The investigation focused, among other incidents, on an attack that occurred in May 2025 against a luxury jewelry retailer. According to investigators, the attackers contacted the company’s IT support service by posing as employees, convincing the staff to reset the access credentials. After obtaining three accounts, two of which had administrative privileges, the group stole sensitive data and made a ransom demand of approximately 8 million dollars in cryptocurrency. The company did not pay, but still suffered estimated damages of at least 2 million dollars due to business disruption, investigations, and recovery operations.
One of the technical elements used by investigators was the Global Device Identifier (GDID), an identifier associated with every installation of Windows. This code, generated based on certain hardware characteristics of the system, is also used by the Windows license activation mechanism: substantial changes to the PC's configuration can indeed result in the generation of a new identifier and require a new activation of the operating system.
According to the prosecution's documents, the GDID was detected in authentication logs, communications with cloud services, and metadata collected during activities attributed to the attackers. The presence of the same identifier in connections to remote servers, command and control infrastructures, and compromised systems allowed investigators to link seemingly unrelated operations to the same Windows installation.
Authorities claim that Stokes attempted to mask his identity through a VPN and by creating an account on the ngrok tunneling service, designed to obscure the origin of network traffic. However, those measures were not sufficient to conceal the GDID. Following a court order, Microsoft provided the identifier to the authorities, who cross-referenced it with ngrok's timestamp records, IP addresses observed between Tallinn, New York, and Thailand, and accesses to personal accounts, including Snapchat, Apple, and Facebook.
Investigators also stated that during the arrest at Helsinki airport last April - when the nineteen-year-old was about to board a flight to Japan - two hard drives containing material deemed relevant to the investigation were seized. Forensic analysis confirmed the match between the GDID present in the remote logs and that of the physically seized computer, along with the presence of hacking tools, configurations used in the attacks, and copies of the ransomware employed.

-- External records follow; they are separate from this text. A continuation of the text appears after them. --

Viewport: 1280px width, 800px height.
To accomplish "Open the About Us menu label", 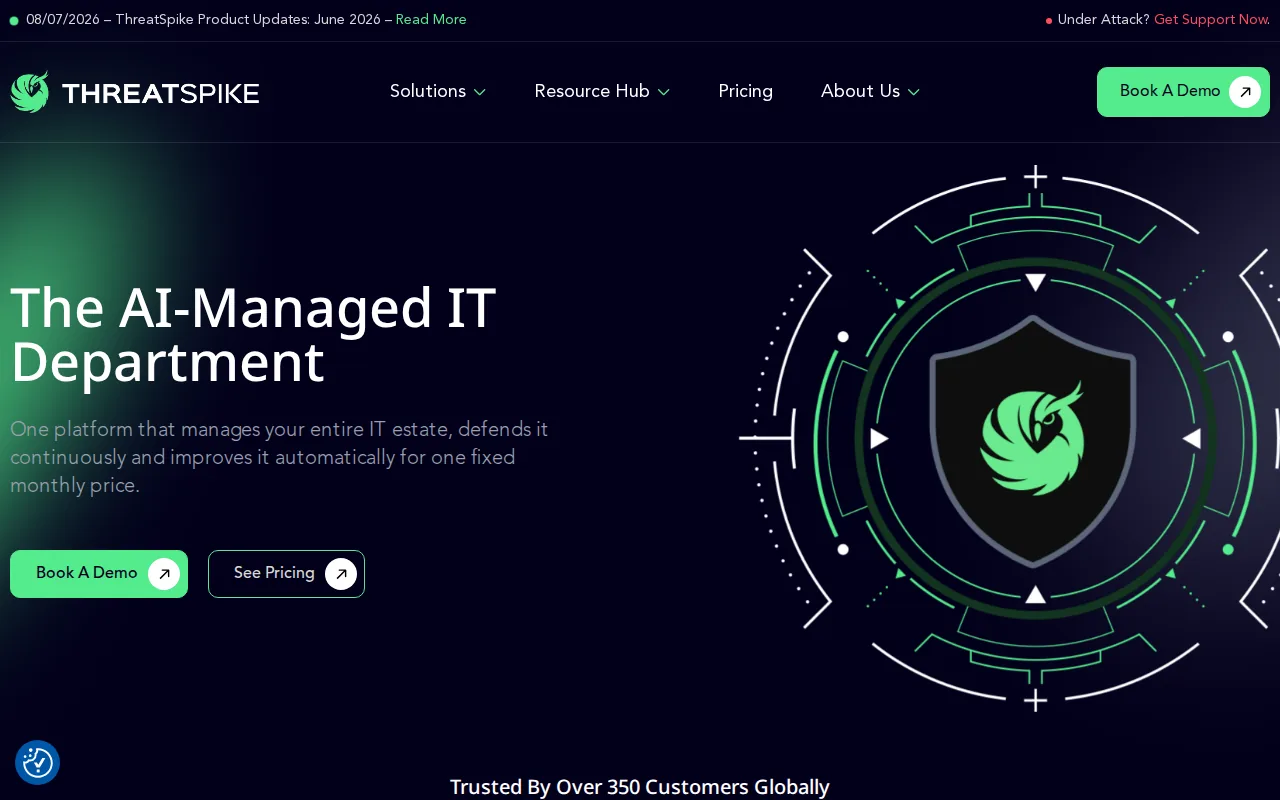I will 861,91.
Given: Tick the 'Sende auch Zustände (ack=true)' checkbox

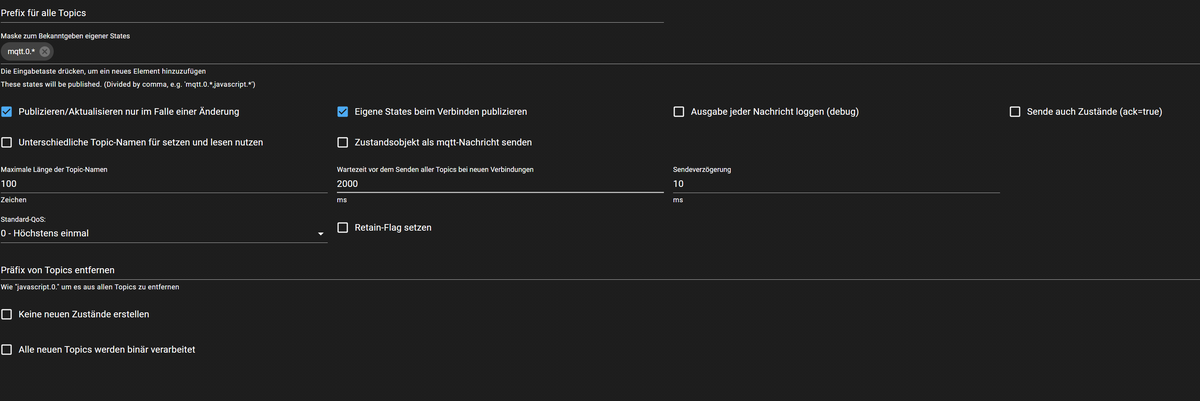Looking at the screenshot, I should pyautogui.click(x=1015, y=111).
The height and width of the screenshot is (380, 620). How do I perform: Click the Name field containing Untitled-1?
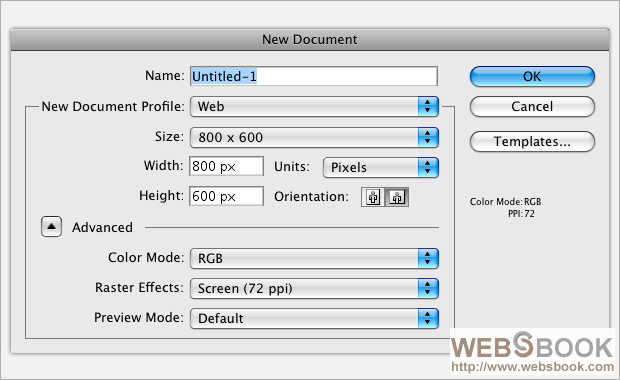click(x=314, y=76)
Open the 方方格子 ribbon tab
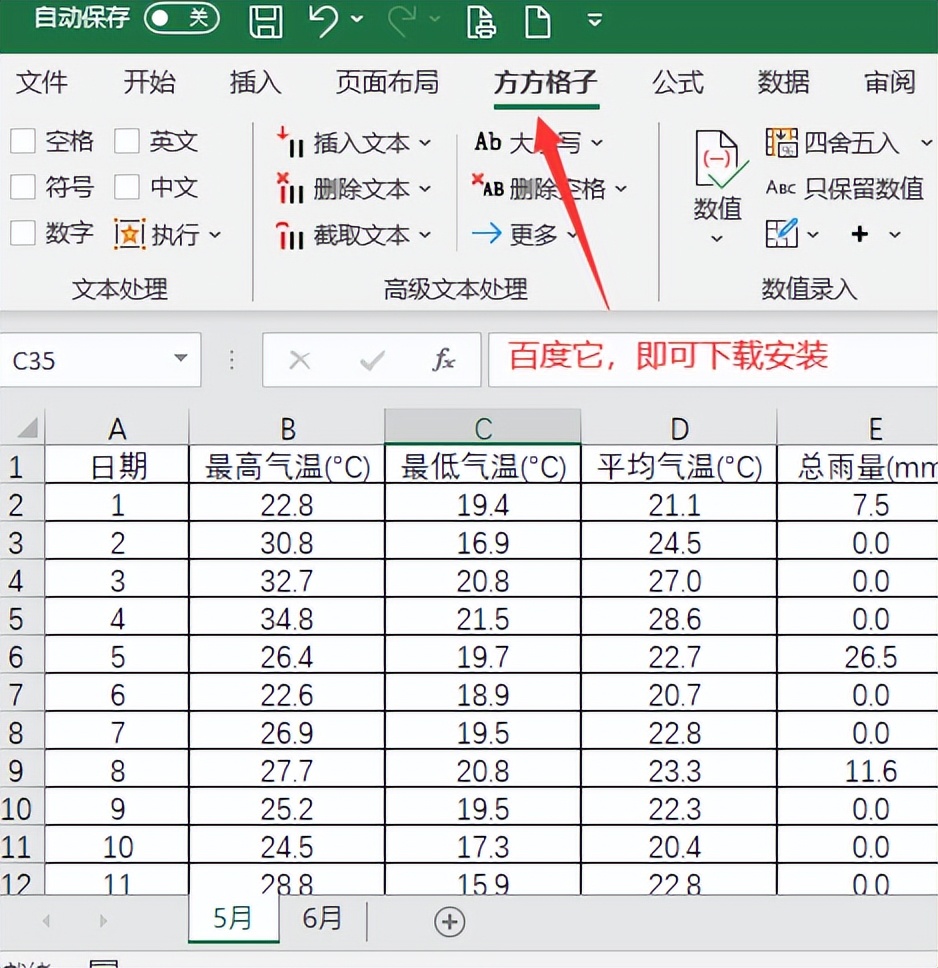938x968 pixels. [545, 84]
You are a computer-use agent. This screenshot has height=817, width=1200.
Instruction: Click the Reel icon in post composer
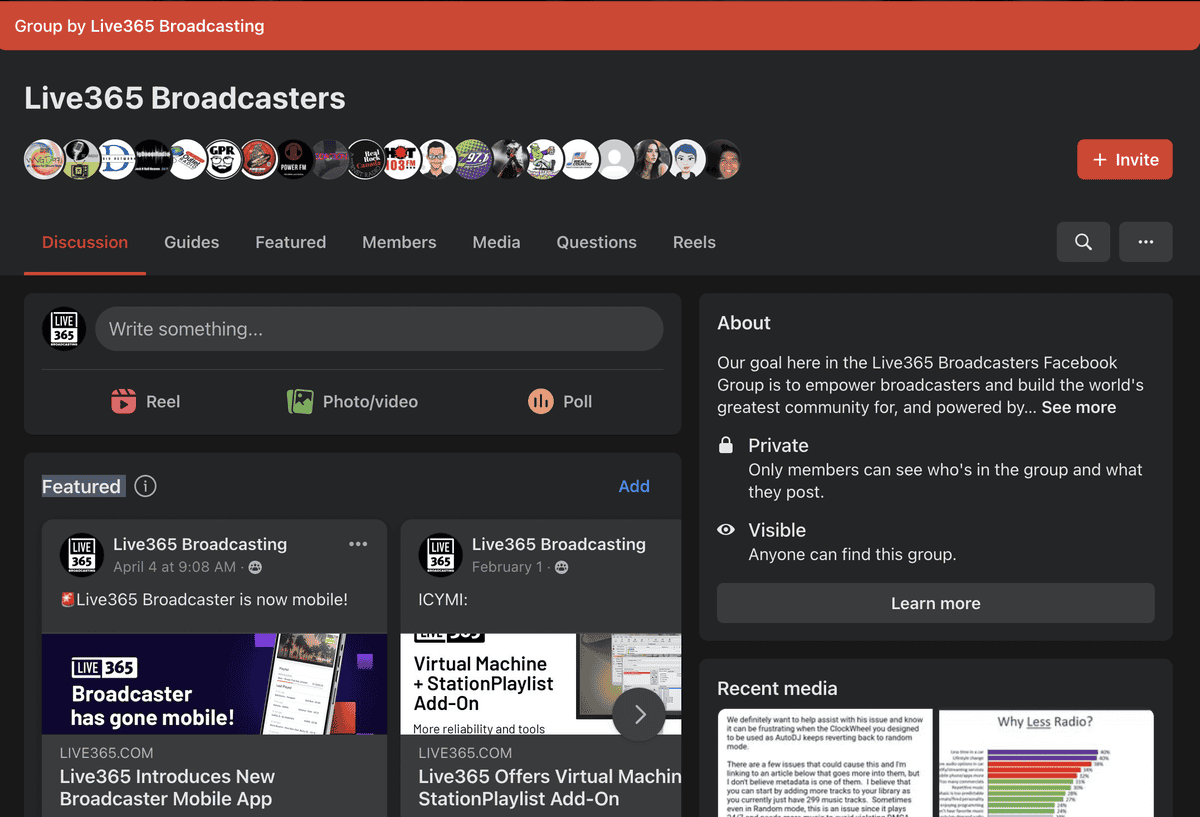click(123, 402)
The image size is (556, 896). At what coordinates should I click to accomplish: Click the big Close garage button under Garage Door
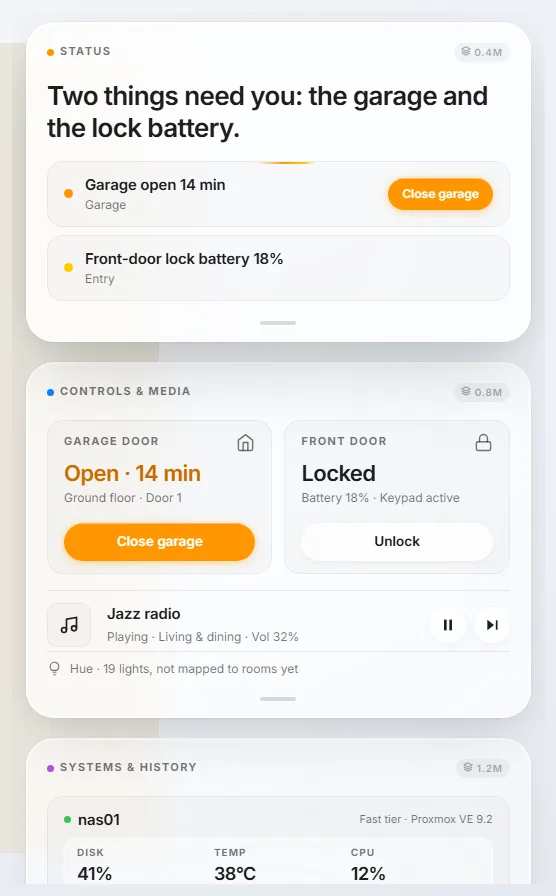click(x=159, y=541)
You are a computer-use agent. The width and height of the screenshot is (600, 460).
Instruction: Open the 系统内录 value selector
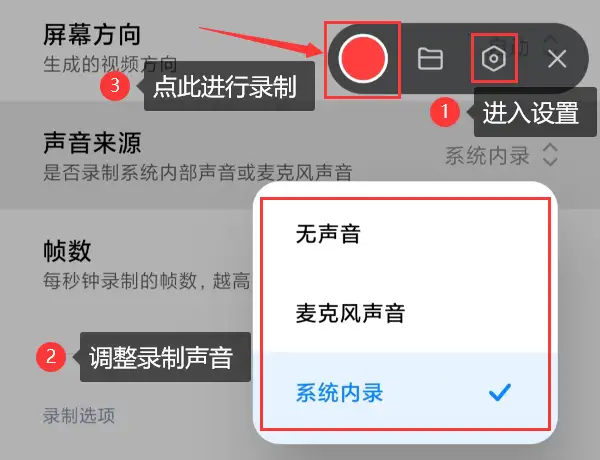(487, 156)
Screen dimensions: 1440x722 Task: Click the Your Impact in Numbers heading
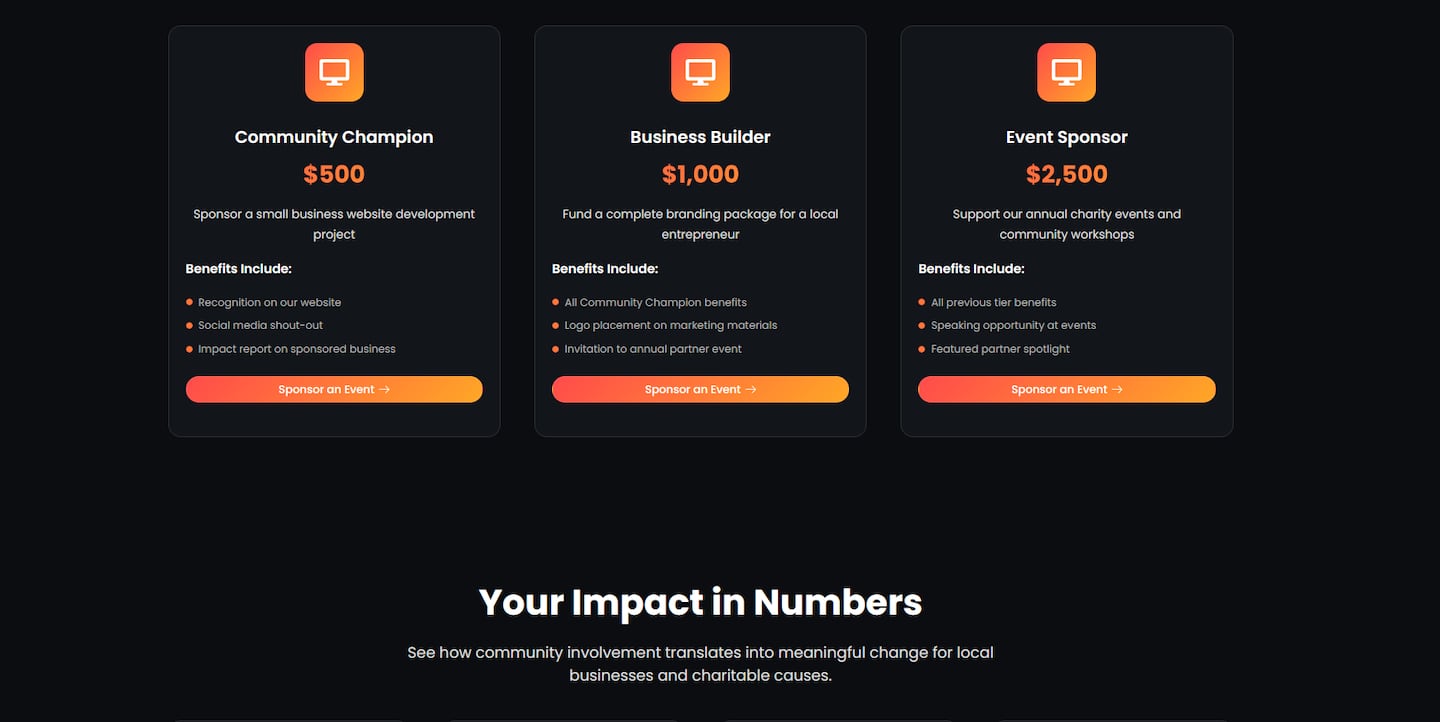pos(700,601)
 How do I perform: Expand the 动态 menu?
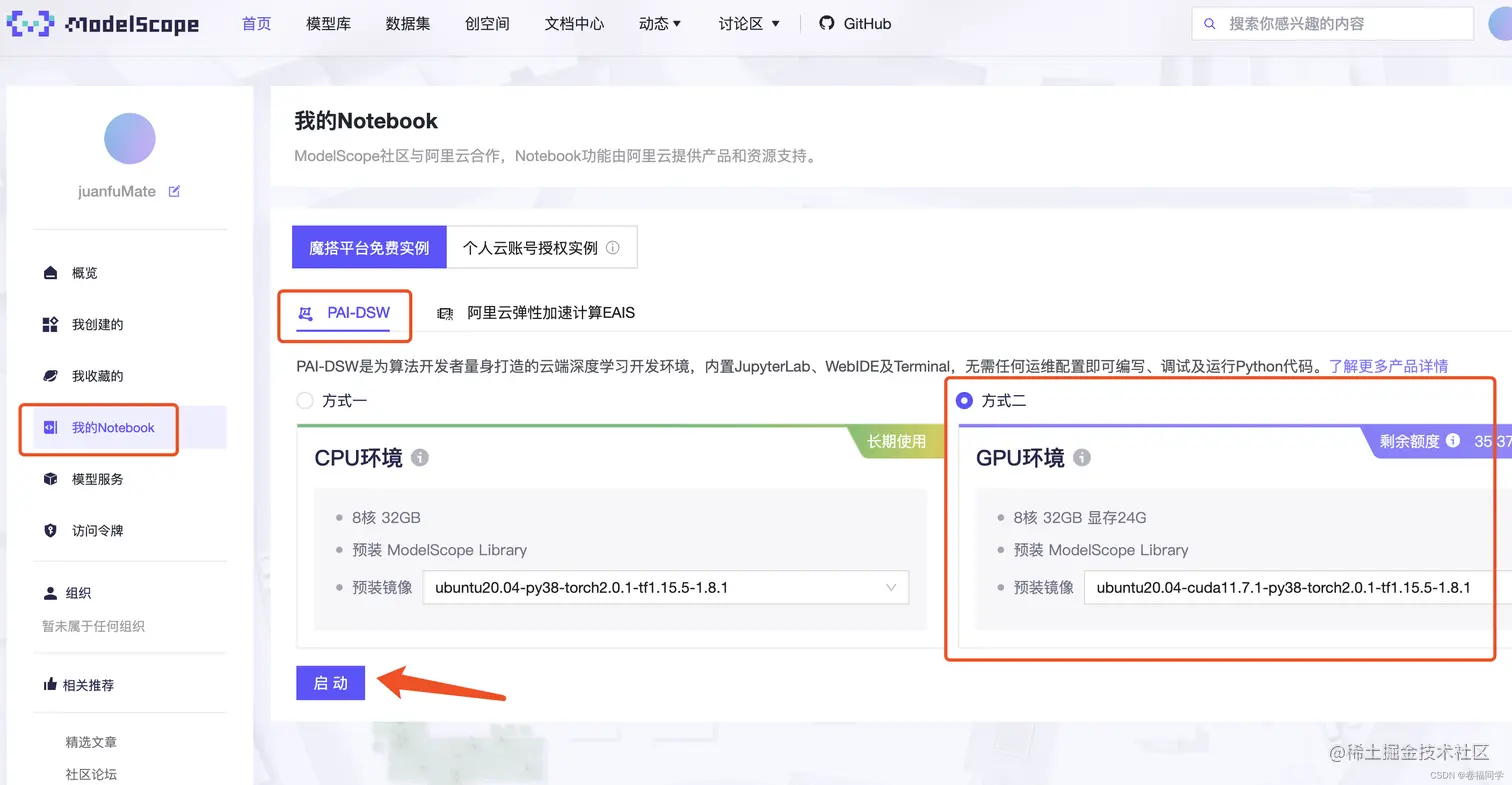(x=659, y=23)
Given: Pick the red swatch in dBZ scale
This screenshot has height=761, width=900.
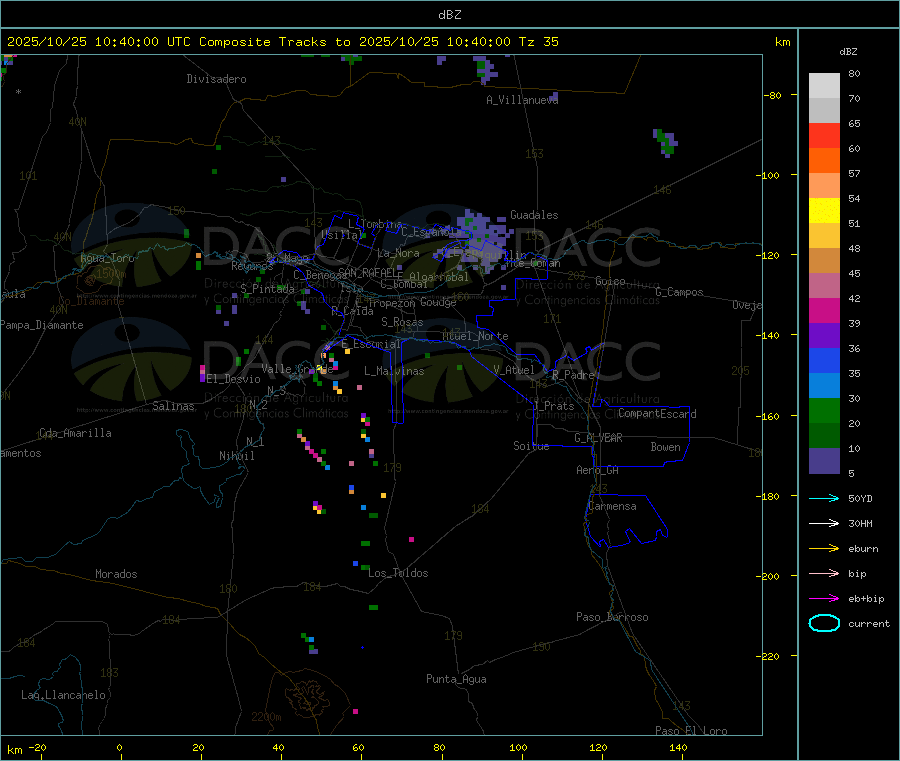Looking at the screenshot, I should (824, 135).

The investigation highlights how the GDID is just one of the many elements used to build the evidence. Investigators emphasize that they combined the Windows identifier with IP addresses, logs of the services used, data from compromised servers, and other digital evidence.
Finally, it should be remembered that the charges against Peter Stokes currently represent allegations by the prosecution. As specified by the U.S. Department of Justice itself, the defendant should be considered innocent until a final conviction is pronounced by a court.